A condition of HKEX’s proposal is that the LSEG’s deal with Refinitiv must not be completed.
HKEX said on September 11 that, under its ownership, LSEG's businesses will continue to be regulated by their existing primary regulators and that it had begun conversations with certain regulators in the United Kingdom and Hong Kong.
Fueling political fire?
Political uncertainty could be the biggest headwind to the proposed deal, with both the UK and Hong Kong currently mired in political upheaval.
Brexit has cast a long shadow of doubt on the UK’s global market position and the possible merger of the LSEG with an international company will spark extra scrutiny.
“People were unhappy when the LME was sold out internationally and people feel the same about the [London] stock exchange. Will they let the stock exchange go into the same hands? I doubt it,” a third trader said.
“I think this will die over time as politically it’s too hot to get through the politics. It’s one thing buying the LME and another buying the LSE,” a second market source said.
“Most of the public had never heard of the LME [when HKEX bought it]; everyone and his dog has heard of the LSE,” he added.
Some market participants argued that the proposal could highlight HKEX’s commitment to London as a financial center, even in turbulent times.
“You could even see it as a vote of confidence in the UK, that it is happy to be involved even if by the time the deal is through Brexit is complete,” the first market source said.
But Hong Kong is in a politically precarious position itself, plagued by violent protests over the past few months, and the majority of market participants find it hard to put a positive spin on the political situation looming over the HKEX-LSEG deal.

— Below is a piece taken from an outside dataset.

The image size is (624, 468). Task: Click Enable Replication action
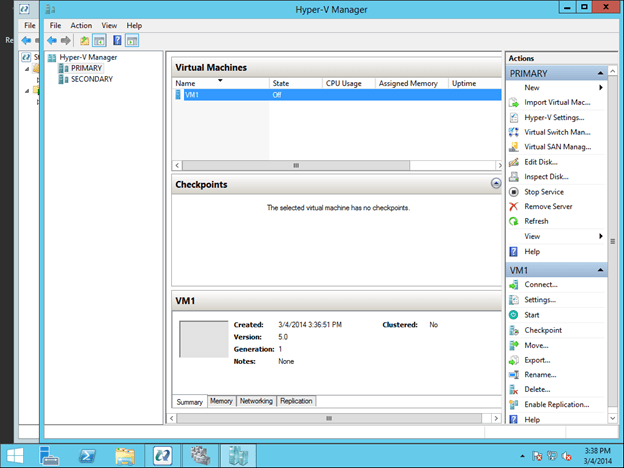point(556,405)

“I don’t think [HKEX buying the LSEG] reassures anybody in relation to Brexit; it looks like a desperate effort by Hong Kong to escape both the fact of its burning streets and the reality of its failure to make an impression in China with their acquisition of the LME,” a third market source said.

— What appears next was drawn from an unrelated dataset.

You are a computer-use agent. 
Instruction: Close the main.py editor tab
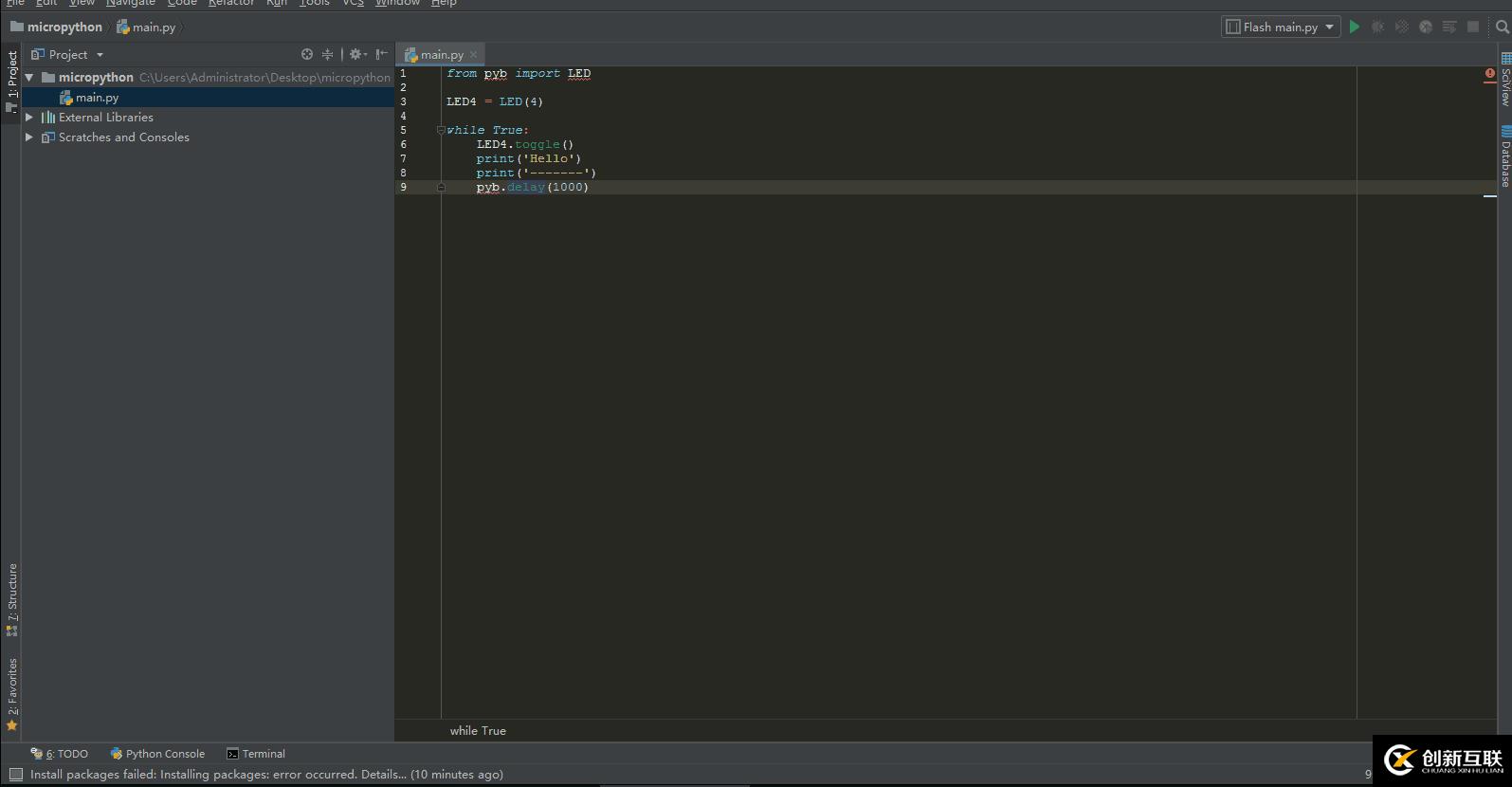[x=473, y=55]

“It would be seen as a sell-out by the UK public, and it would annoy the US, [which is] in a trade and technology war with China, at a time when the USA is the great hope of the Brexiteers,” he added.
Consolidation of clearing houses?
If the deal does go through it could lead to some streamlining of the LME’s technology, especially the clearing houses.
The transaction would mean "significant synergies," the HKEX noted in its September 11 announcement.
“In particular, the migration of HKEX’s trading and clearing platforms to LSEG’s technology, the revenue uplift in key businesses from cross-selling and innovation opportunities and a reduction in HKEX’s capital expenditures in connection with existing systems and future investment plans all present strong synergy opportunities,” it said.
Both the LSEG and the LME have their own clearing houses. LMEClear was launched in 2014 and was the first clearing house tailored specifically to the metals market, while the LCH provides clearing services for a diverse range of assets, including FX, cash equities, equity derivatives and soft commodities.
“It is highly likely that there would be a consolidation of the clearing houses because it makes sense,” the first market source said.
Sources noted that there would be no need for the technology surrounding both clearing houses and the personnel. A consolidation of the two clearing houses will raise even more questions in the market.
“There is no way the Competition and Markets Authority (CMA) will leave the LCH in the same shop as LMEClear, especially if it’s Chinese owned,” the third market source said.
“LMEClear is the place you would see the big changes. There would be no need for both but that won’t make people happy,” the third trader said.
Perrine Faye in London contributed to this report.